=== Source ===

SBJ/Jan. 17-23, 2011/Marketing and Sponsorship

Planned L.A. stadium makes case for 'pre-build' naming rights

Terry Lefton
After the story broke in September about Madison Square Garden's mega-sponsorship deal with JP Morgan Chase (SportsBusiness Journal, Sept. 6-12, 2010, issue), which was larger than some of the biggest naming-rights deals now available at NFL stadiums in East Rutherford, N.J., and Arlington, Texas, reliable sources told us that New York Jets owner Woody Johnson gathered his sales troops and chided them for being unable to attract those same dollars to the other side of the Hudson River.

So how do the principals who spent a billion or more building the new homes of the New York Jets and Giants and the Dallas Cowboys feel about the recent revelation that Farmers Insurance is close to a naming-rights deal for a facility in downtown Los Angeles that hasn't been approved nor begun construction?

=== Information supplied ===

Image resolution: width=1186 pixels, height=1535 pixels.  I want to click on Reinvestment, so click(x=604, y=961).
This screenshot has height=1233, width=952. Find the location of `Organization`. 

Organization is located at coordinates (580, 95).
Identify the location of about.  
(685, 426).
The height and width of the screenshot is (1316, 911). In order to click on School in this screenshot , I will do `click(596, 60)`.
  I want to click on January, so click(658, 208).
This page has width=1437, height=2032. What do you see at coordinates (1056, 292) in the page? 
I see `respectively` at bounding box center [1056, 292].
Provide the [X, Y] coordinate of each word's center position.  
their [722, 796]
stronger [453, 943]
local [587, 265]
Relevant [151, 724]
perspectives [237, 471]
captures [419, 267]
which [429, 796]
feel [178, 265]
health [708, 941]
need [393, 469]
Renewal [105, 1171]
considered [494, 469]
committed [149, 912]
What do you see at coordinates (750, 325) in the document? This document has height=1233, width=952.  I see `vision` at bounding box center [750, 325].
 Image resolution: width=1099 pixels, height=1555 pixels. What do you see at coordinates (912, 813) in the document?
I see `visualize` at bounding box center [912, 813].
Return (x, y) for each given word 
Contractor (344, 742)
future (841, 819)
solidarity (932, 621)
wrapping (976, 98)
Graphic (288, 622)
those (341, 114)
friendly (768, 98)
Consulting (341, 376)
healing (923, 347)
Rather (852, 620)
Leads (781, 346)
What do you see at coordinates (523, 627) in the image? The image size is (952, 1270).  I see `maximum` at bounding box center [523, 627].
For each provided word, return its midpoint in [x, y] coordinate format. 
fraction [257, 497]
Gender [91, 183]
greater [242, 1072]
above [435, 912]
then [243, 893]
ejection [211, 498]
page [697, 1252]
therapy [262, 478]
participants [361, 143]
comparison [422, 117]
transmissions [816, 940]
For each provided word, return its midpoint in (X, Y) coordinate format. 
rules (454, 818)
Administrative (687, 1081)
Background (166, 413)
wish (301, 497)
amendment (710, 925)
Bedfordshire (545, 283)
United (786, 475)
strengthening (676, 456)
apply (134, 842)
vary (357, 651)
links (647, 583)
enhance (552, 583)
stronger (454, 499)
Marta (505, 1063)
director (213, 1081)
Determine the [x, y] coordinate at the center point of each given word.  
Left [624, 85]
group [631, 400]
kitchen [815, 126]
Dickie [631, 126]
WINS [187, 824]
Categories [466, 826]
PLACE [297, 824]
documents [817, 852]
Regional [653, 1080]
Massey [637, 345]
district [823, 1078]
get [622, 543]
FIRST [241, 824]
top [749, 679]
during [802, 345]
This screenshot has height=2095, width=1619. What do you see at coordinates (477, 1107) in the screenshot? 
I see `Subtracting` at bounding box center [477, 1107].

===

• List of tasks
1. Can you repeat, line for line, the saved data entries from the line containing "feel [178, 265]" down to the line containing "committed [149, 912]", including both of those lines?
2. How does the article on naming rights for the planned Los Angeles stadium go on? Continue it from the point where it stops.
The article and the saved data entries are unrelated material.

• Expected answers
1.
feel [178, 265]
health [708, 941]
need [393, 469]
Renewal [105, 1171]
considered [494, 469]
committed [149, 912]

2.
While an agreement could still fall apart, those close to talks said a deal was close. Amazingly without even having an NFL tenant to play in AEG's proposed NFL stadium. If you can sell naming rights without site approvals, construction costs or a team, then the Farmers Insurance deal could signal a whole new business: virtual naming rights.

"That's a business I like, as long as the commissions aren't virtual," joked 16W partner Frank Vuono, whose involvement in naming-rights deals includes Edward Jones Financial's naming rights to the St. Louis Rams' home dome. "Remember also that a naming-rights deal attracts other founding partners, and banks definitely look at all of those deals when they are evaluating construction loans."

There is one great unknown here.

"None of us know if Farmers is paying anything now, but if they are, this really could be a new revenue line," said Randy Bernstein, whose Premier Partnerships is selling naming rights for the Oakland stadium that is home to the A's and Raiders. "The pre-build is the key, because that's when the name gets outside the sports pages."

Measuring a
name's value

The following naming-rights evaluation
data from 21 Marketing is based on
Monte Carlo modeling within Oracle
Enterprise Performance Management
software. It runs hundreds of thousands
of simulations to formulate an evaluation,
and the following data details annual
exposure value of a naming-rights deal
at these facilities.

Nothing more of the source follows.